Ishihara is not the only politician to turn this situation to his advantage. On 12 September, the equally outspoken mayor of Osaka, Toru Hashimoto, launched his Japan Restoration Party, whose platform combines vehement nationalism, neoliberal economics and a radical overhaul of the political system. Hashimoto’s vision for Japan includes, among other things, a single-chamber parliament and a quasi-presidential directly elected prime minister. Strong personal leadership is the key refrain of Hashimoto’s rhetoric: his most widely quoted comment is his remark that “what Japan needs now is a dictatorship.” Like Ishihara, Hashimoto has also succeeded in seizing the headlines with provocative statements that have inflamed tensions between Japan and its Asian neighbours. In August of this year, he provoked fury in China and Korea by denouncing the apology which Japan’s chief cabinet secretary issued almost twenty years ago to the former “comfort women” — women from Korea, China and elsewhere who were forced or tricked into working in wartime military brothels, where they were subject to extreme sexual abuse.
Hashimoto initially sought to tap the mood of discontent by including a promise to phase out nuclear power in his party’s platform. But the shallow foundations of his anti-nuclear stance became evident when, just four days after it was formed, Ishihara’s Sunrise Party merged with Hashimoto’s Restoration Party, and arch-advocate of nuclear power and nuclear weapons Shintaro Ishihara was named as the reconstituted Restoration Party’s new leader, with Hashimoto as his deputy. Ishihara then gave a news conference at which he called for Japan to “simulate” acquiring nuclear weapons as a precursor to deciding whether or not to become a fully nuclear-armed state. (How a nation simulates nuclear armament remains to be explained.)
While parties have been proliferating, in late September the old and long-dominant Liberal Democratic Party elected a new leader, Shinzo Abe, who had previously served as prime minister from 2006 to 2007. Abe has close links to Hashimoto, and had earlier reportedly been considering allying himself with Hashimoto’s new party. Despite public statements on the importance of ties with China, Abe’s previous tenure as prime minister was marked by frictions with neighbouring countries over his own provocative statements on the “comfort women” issue: statements which he then rather half-heartedly retracted.
The nationalist troika of Abe, Hashimoto and Ishihara share a core commitment to revising Japan’s postwar constitution by removing the “peace clause” that limits the scope of Japanese military expansion. Abe has promised that, if elected, he will first seek to alter Article 96 of the constitution, which defines the processes governing constitutional revision, so as to make fundamental revisions of other clauses (particularly the peace clause) easier. Though Abe’s comments on the nuclear weapons issue have been more circumspect than Ishihara’s and Hashimoto’s, he has expressed the view that the development of “small” nuclear weapons would be permissible even under Japan’s present constitution. As prime minister, Abe assured anxious neighbours that Japan’s arsenal would remain non-nuclear, but his year in power was marked by vocal debates within the ruling party about the possibility of Japan’s acquiring nuclear weapons: debates which Abe did nothing to discourage.
Current polling has Abe’s party well ahead of its rivals, while two out of three recent polls place the Ishihara–Hashimoto Japan Restoration Party in second spot. Abe’s party may not garner the two-thirds majority in both houses of parliament that it needs to initiate the constitutional revision process, but if the Restoration Party also polls well, a formidable coalition of far-right forces will be in the making. Such a coalition would open the way to a serious push to remove the peace clause from the constitution and could revive debate on nuclear weapons. This would unquestionably evoke strong reactions from surrounding countries, very probably triggering a cycle of escalating military tensions in Northeast Asia. Australians concerned about the future of the region should seriously be considering how to respond to this scenario.
The countries of the Asia-Pacific, including Australia, need an effectively led Japan with the strength and vision to play a key role in regional cooperation. But a Japan led by strident chauvinists whose populist pronouncements aggravate regional tensions would be bad news for Northeast Asia, bad news for Australia and above all bad news for the people of Japan itself. •
Tessa Morris-Suzuki is Professor of Japanese History in the College of Asia and the Pacific at the Australian National University.

========================================

Can you give the part of the article on Japan's nationalist politicians again, from the words "Current polling has" through the words "to this scenario.", substituting "East Asia" for "Northeast Asia"?

========================================

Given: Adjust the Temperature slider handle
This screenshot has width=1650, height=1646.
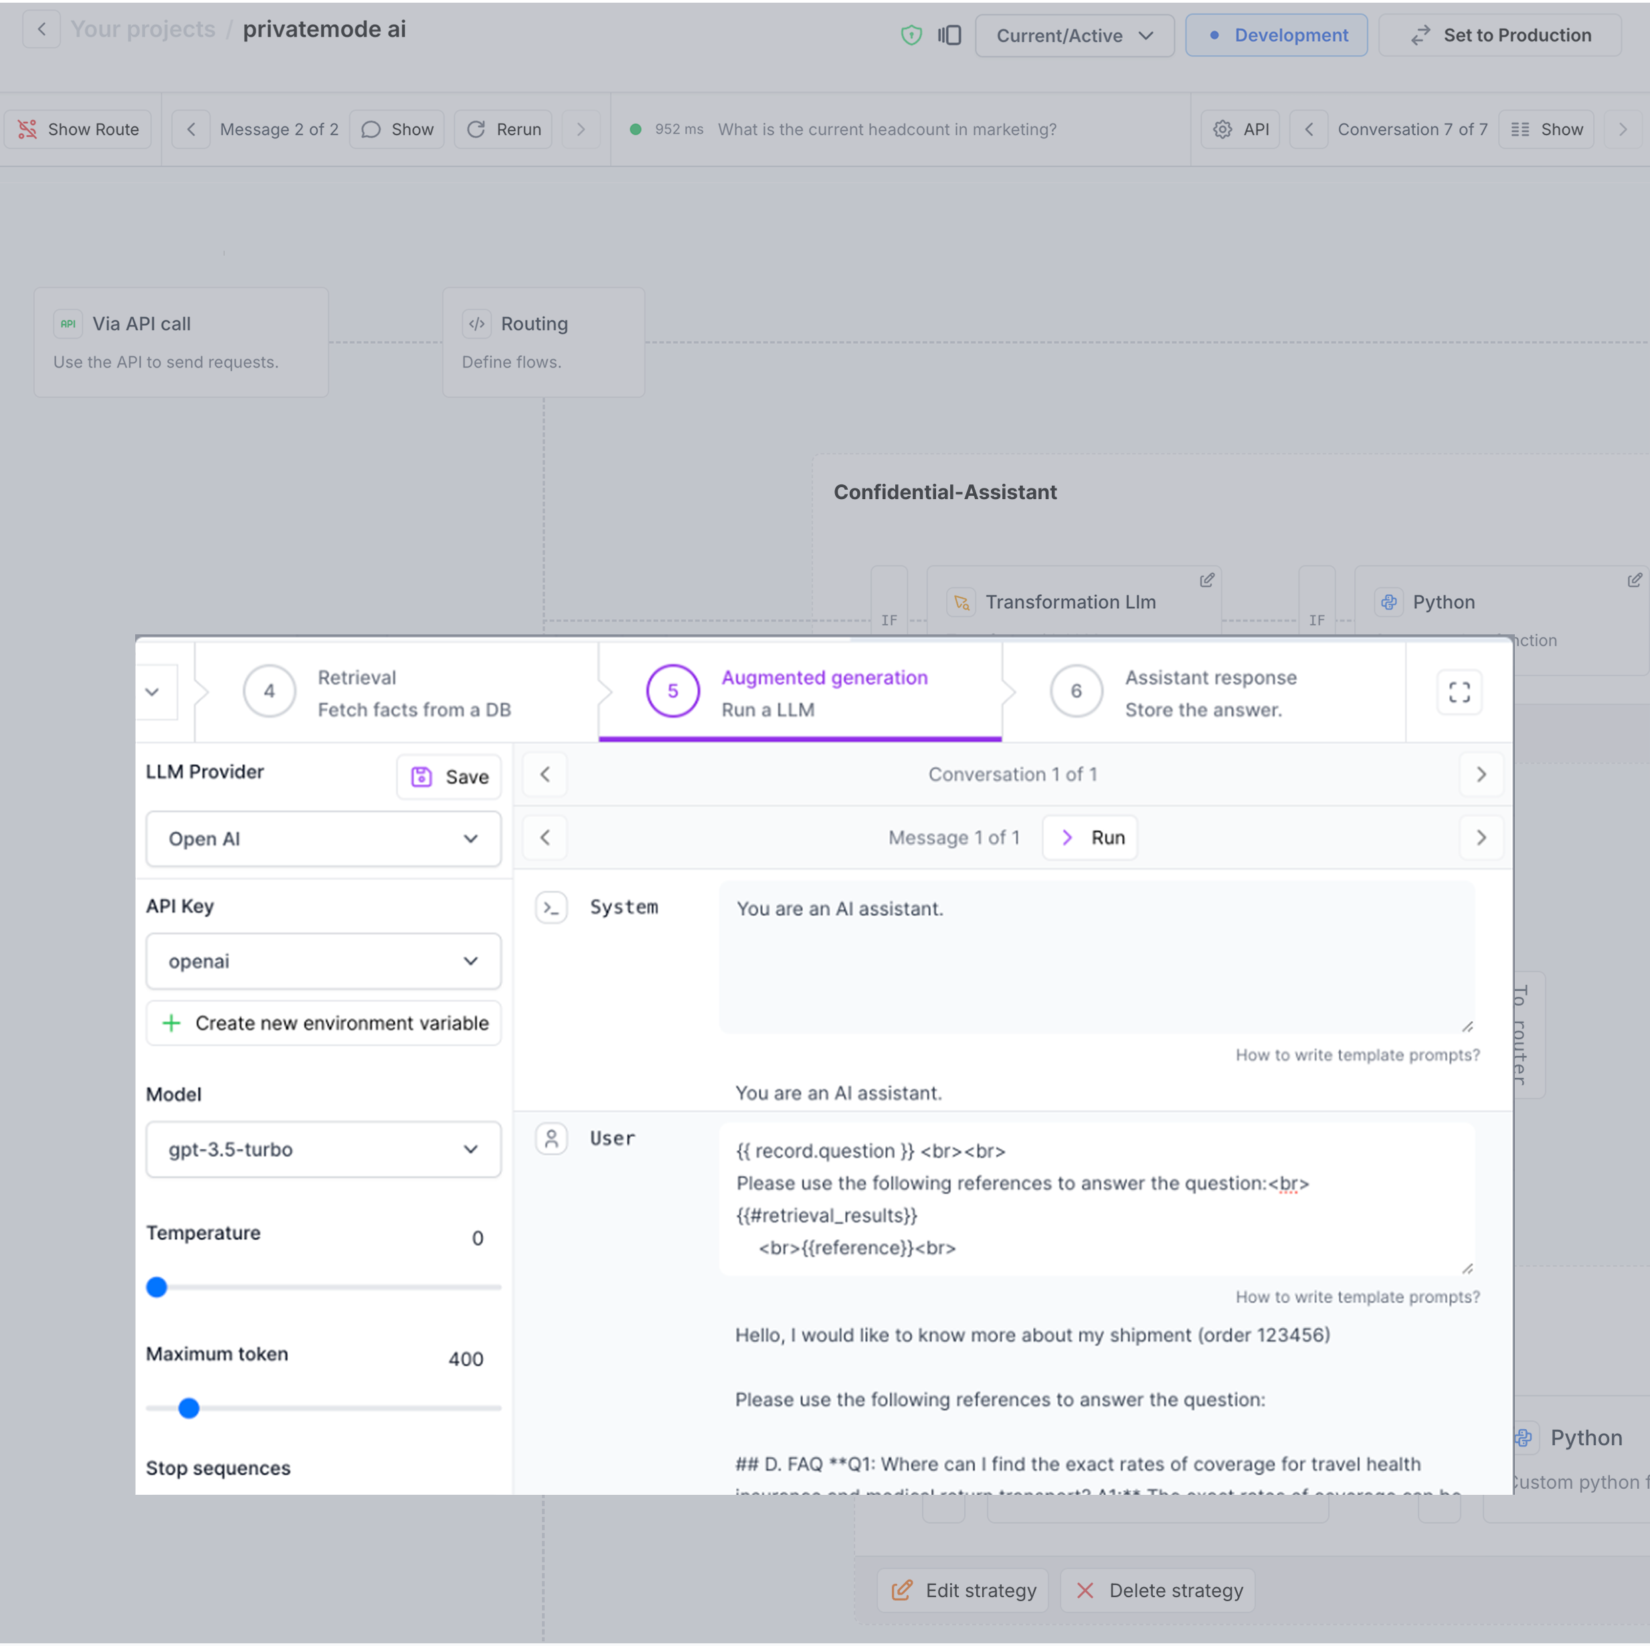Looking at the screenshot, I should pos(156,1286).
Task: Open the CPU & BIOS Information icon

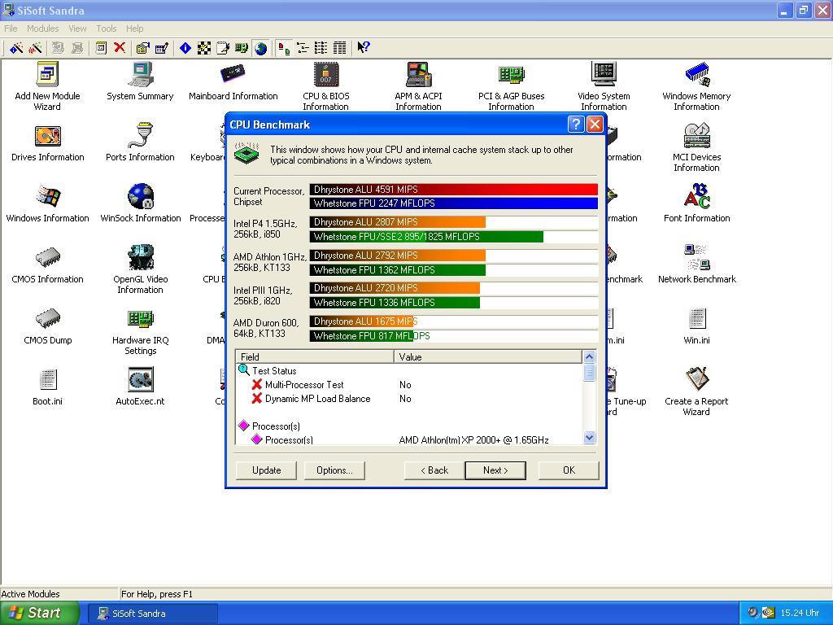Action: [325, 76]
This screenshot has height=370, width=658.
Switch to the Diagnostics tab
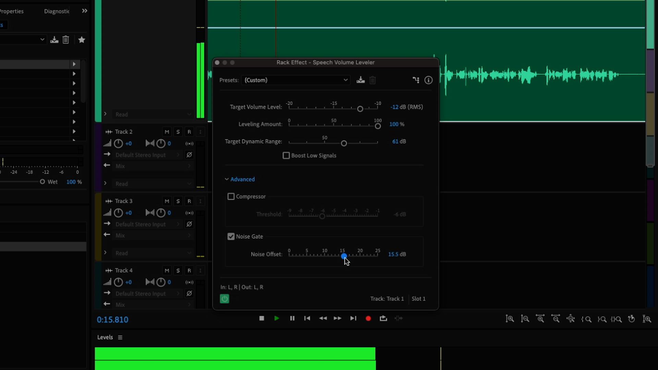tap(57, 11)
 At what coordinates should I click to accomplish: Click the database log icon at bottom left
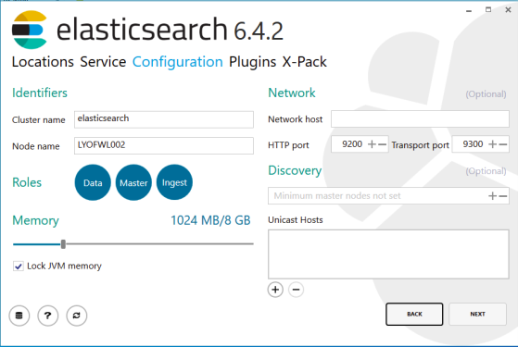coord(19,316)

========================================

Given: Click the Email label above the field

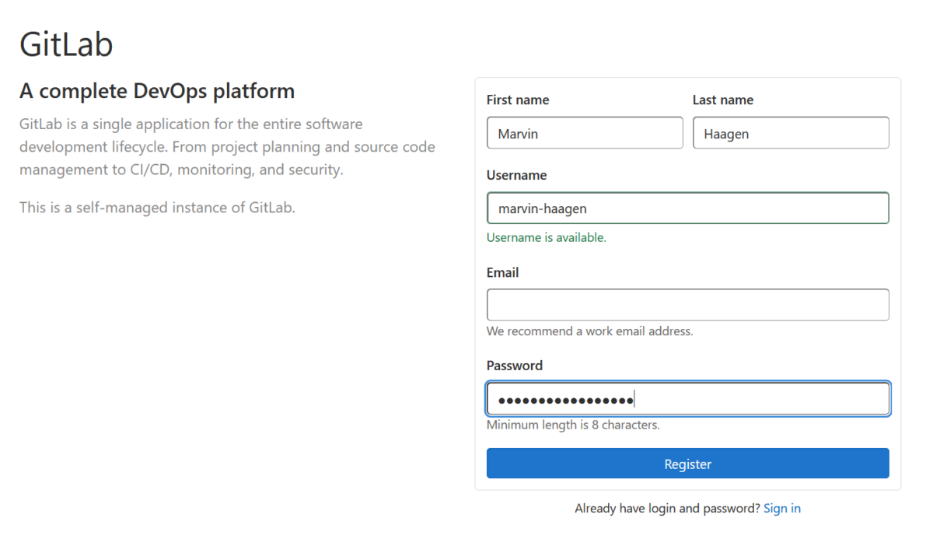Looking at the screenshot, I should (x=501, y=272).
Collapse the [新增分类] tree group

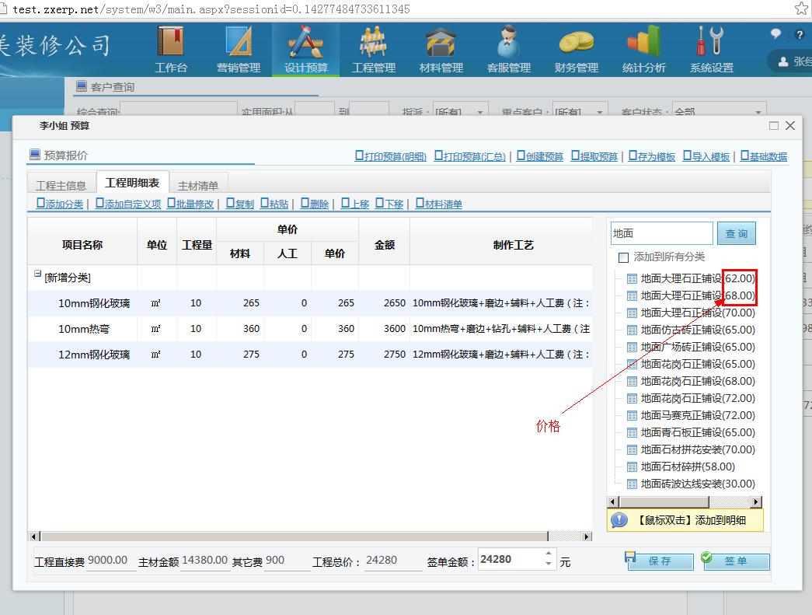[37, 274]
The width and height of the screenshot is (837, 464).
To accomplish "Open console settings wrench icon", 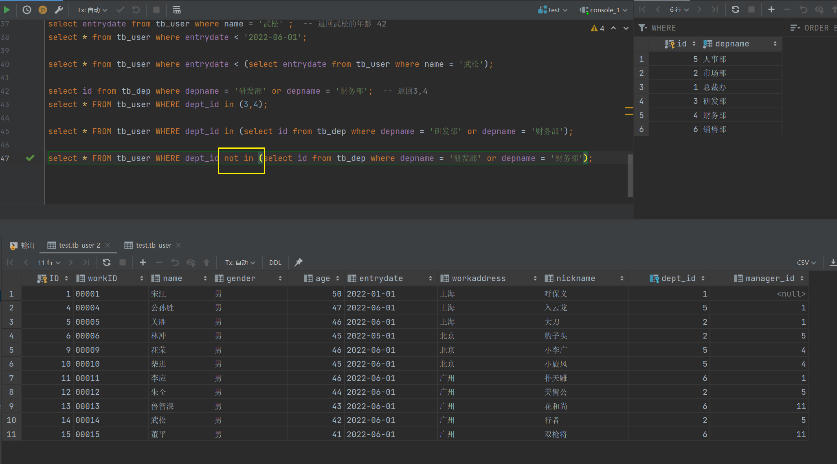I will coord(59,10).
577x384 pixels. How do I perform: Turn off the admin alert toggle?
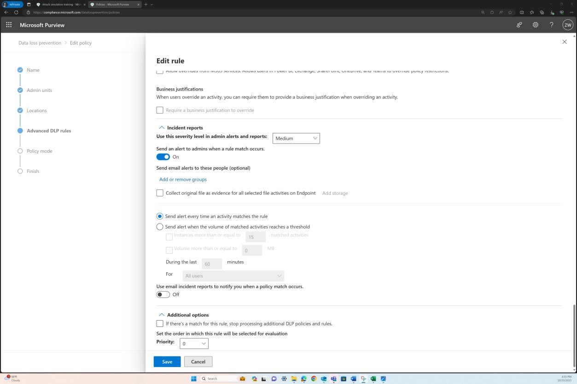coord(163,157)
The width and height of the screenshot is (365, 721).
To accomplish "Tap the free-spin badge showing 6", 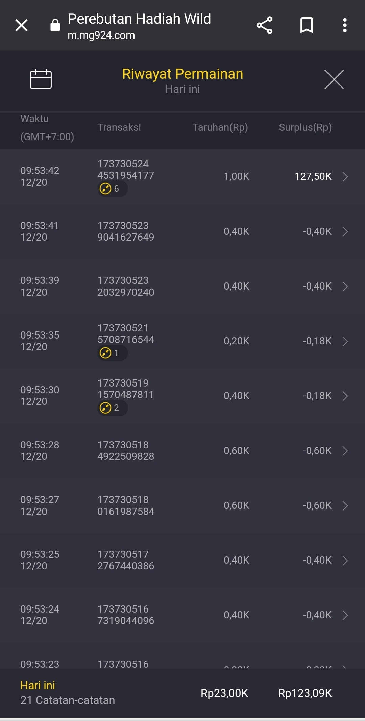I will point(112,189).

========================================

* WRITTEN REPLY:
Current polling has Abe’s party well ahead of its rivals, while two out of three recent polls place the Ishihara–Hashimoto Japan Restoration Party in second spot. Abe’s party may not garner the two-thirds majority in both houses of parliament that it needs to initiate the constitutional revision process, but if the Restoration Party also polls well, a formidable coalition of far-right forces will be in the making. Such a coalition would open the way to a serious push to remove the peace clause from the constitution and could revive debate on nuclear weapons. This would unquestionably evoke strong reactions from surrounding countries, very probably triggering a cycle of escalating military tensions in East Asia. Australians concerned about the future of the region should seriously be considering how to respond to this scenario.